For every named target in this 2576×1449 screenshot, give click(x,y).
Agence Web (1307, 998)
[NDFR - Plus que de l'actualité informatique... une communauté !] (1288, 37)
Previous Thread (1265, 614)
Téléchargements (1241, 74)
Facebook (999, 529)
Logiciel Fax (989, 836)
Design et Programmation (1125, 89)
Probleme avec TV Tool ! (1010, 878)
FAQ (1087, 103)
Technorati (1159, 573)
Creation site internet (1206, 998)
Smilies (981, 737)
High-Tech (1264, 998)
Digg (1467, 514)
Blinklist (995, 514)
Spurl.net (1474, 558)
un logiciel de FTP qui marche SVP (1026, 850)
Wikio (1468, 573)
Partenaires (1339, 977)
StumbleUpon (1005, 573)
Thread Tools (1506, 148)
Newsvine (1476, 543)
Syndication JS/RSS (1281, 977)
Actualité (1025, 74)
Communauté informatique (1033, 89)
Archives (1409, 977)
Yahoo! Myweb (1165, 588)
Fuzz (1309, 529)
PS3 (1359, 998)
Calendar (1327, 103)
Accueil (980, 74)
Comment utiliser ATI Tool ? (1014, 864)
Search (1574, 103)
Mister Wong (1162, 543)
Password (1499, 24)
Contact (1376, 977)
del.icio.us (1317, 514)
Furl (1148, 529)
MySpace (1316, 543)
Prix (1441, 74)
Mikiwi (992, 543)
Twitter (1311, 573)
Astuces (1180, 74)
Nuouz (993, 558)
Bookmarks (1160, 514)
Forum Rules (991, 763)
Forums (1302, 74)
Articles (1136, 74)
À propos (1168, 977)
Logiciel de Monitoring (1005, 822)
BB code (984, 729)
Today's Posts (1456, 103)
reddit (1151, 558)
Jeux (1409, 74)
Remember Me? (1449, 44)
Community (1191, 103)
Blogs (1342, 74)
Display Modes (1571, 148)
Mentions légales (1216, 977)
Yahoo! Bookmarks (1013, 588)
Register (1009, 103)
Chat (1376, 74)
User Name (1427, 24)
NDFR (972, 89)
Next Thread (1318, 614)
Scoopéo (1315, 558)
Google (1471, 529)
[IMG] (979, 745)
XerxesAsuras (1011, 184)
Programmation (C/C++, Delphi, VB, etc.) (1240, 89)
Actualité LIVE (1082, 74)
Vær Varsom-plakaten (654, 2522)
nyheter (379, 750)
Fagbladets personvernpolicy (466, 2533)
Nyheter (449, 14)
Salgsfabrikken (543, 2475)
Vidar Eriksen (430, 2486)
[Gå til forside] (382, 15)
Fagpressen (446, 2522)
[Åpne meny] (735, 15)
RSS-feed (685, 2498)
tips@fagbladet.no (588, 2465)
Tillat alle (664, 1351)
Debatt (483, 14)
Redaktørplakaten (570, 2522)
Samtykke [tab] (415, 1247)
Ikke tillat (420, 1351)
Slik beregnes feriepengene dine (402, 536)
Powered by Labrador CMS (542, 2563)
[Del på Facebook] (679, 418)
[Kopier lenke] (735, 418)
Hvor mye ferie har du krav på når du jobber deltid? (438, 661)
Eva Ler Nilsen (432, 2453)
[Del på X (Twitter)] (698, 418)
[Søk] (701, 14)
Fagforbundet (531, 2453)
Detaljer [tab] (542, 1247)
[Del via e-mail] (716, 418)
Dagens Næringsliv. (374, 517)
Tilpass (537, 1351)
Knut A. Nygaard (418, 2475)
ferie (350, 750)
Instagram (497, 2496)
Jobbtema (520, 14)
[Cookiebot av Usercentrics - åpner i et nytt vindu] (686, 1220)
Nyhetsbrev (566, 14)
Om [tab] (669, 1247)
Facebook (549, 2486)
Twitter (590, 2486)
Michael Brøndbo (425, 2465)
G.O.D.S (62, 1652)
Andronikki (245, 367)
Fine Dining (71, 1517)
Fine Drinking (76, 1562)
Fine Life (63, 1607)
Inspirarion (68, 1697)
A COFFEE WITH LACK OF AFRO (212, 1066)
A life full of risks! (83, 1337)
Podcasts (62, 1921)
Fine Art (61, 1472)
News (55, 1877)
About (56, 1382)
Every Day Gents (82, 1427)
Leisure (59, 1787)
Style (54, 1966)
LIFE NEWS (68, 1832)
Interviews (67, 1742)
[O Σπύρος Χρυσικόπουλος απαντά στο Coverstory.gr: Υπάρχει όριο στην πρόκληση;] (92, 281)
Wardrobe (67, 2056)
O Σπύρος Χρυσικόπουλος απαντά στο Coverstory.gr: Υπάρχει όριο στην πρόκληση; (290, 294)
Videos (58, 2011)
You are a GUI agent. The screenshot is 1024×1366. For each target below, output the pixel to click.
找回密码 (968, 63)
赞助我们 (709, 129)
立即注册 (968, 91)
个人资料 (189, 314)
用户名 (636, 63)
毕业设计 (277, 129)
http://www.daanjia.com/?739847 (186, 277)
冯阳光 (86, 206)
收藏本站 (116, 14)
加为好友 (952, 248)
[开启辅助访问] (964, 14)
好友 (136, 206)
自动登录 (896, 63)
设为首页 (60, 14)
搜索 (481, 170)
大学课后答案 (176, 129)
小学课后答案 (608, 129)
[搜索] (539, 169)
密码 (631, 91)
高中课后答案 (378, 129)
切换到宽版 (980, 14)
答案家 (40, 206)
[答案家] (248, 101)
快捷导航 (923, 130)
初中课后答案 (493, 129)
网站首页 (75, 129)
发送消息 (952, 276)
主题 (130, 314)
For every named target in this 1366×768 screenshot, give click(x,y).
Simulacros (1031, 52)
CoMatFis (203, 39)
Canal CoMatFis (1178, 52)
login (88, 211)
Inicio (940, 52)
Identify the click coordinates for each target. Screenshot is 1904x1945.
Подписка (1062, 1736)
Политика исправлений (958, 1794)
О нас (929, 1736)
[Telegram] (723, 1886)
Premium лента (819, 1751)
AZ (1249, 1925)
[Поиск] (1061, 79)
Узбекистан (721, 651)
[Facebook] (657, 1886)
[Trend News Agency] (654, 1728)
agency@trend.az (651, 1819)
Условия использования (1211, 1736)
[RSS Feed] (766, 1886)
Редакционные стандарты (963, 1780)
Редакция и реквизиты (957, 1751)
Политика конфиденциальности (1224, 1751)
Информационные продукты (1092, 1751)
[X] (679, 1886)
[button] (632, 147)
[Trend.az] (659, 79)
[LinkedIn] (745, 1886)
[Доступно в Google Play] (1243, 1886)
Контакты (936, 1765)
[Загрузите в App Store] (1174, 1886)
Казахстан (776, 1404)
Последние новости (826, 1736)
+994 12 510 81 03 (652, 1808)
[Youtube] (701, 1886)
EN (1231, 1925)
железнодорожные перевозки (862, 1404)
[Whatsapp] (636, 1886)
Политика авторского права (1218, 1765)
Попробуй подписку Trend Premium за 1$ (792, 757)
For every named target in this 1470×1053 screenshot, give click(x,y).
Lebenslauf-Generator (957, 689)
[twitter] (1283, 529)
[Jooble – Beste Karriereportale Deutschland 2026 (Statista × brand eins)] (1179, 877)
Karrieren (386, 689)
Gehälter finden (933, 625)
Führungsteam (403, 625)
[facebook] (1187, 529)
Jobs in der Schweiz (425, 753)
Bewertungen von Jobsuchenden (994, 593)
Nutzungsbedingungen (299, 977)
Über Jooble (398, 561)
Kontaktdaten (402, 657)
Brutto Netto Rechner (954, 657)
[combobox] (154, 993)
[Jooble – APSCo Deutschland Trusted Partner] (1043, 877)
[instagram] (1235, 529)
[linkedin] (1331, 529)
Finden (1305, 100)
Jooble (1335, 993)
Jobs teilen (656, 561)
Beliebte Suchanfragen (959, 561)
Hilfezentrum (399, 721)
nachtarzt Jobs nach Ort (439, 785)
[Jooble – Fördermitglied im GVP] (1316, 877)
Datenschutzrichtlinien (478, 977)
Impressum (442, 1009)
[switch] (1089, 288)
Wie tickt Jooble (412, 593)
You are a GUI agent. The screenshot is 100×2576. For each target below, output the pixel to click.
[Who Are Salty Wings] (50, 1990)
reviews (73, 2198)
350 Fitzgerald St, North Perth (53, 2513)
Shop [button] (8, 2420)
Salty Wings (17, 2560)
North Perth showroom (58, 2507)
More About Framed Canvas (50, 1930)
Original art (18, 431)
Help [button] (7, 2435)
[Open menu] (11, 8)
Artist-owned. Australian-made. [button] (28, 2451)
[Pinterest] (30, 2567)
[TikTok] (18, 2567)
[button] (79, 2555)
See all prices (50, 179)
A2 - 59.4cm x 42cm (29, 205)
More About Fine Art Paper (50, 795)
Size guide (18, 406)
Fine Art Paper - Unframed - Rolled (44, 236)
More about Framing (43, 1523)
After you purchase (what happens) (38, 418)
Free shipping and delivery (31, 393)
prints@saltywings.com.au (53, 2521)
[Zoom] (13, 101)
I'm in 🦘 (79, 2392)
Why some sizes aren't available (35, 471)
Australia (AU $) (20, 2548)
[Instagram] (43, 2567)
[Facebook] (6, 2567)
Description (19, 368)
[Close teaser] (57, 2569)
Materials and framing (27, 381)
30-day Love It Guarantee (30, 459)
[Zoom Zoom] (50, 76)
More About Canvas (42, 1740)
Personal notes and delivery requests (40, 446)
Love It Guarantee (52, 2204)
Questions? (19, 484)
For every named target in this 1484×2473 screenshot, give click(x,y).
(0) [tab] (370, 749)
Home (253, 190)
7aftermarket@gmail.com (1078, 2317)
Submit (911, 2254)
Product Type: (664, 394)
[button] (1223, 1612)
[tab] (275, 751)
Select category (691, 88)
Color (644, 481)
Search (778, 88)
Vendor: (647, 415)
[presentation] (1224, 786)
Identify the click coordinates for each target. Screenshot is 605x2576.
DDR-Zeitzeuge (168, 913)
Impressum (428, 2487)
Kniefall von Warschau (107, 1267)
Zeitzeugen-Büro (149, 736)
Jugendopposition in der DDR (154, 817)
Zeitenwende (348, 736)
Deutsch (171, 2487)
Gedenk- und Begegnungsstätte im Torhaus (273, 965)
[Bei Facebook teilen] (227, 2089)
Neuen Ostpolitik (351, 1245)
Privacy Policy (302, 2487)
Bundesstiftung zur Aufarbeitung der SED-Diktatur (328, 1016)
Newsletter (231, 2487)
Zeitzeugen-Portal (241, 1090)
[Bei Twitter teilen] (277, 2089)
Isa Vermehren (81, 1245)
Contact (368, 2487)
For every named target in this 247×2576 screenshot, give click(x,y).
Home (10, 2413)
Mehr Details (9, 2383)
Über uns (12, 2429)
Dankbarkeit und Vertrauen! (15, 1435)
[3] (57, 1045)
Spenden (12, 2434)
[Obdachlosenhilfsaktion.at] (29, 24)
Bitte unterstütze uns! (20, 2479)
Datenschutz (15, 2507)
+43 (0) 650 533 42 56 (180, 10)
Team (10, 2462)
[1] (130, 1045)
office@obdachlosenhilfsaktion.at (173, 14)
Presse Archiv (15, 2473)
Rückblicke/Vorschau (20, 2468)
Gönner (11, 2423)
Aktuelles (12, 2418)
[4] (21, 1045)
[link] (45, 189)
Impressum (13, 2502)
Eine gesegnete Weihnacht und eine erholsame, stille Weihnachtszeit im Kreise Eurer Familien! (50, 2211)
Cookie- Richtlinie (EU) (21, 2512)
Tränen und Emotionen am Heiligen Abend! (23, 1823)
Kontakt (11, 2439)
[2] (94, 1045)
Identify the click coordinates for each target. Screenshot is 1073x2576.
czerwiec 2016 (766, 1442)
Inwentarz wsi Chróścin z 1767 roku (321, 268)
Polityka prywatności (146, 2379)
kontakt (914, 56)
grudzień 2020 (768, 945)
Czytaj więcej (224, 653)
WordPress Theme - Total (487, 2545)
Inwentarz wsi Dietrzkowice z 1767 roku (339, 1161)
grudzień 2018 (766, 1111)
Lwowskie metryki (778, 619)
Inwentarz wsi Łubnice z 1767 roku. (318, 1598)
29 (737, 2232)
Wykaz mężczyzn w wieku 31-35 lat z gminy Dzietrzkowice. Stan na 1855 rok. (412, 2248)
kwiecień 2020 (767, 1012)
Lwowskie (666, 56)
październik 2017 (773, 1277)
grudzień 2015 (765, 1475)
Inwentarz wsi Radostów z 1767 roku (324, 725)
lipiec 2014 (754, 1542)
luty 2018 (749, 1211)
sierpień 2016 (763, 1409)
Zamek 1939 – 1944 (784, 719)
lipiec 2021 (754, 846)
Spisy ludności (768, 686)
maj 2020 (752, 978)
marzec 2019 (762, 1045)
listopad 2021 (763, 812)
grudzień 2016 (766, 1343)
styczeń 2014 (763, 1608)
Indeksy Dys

****************

GOAL OF THE EXERCISE> Print only the lines from the top of the data above down to the line holding "Smilies (981, 737)", inclusive.

YOUR SOLUTION>
For every named target in this 2576×1449 screenshot, give click(x,y).
Agence Web (1307, 998)
[NDFR - Plus que de l'actualité informatique... une communauté !] (1288, 37)
Previous Thread (1265, 614)
Téléchargements (1241, 74)
Facebook (999, 529)
Logiciel Fax (989, 836)
Design et Programmation (1125, 89)
Probleme avec TV Tool ! (1010, 878)
FAQ (1087, 103)
Technorati (1159, 573)
Creation site internet (1206, 998)
Smilies (981, 737)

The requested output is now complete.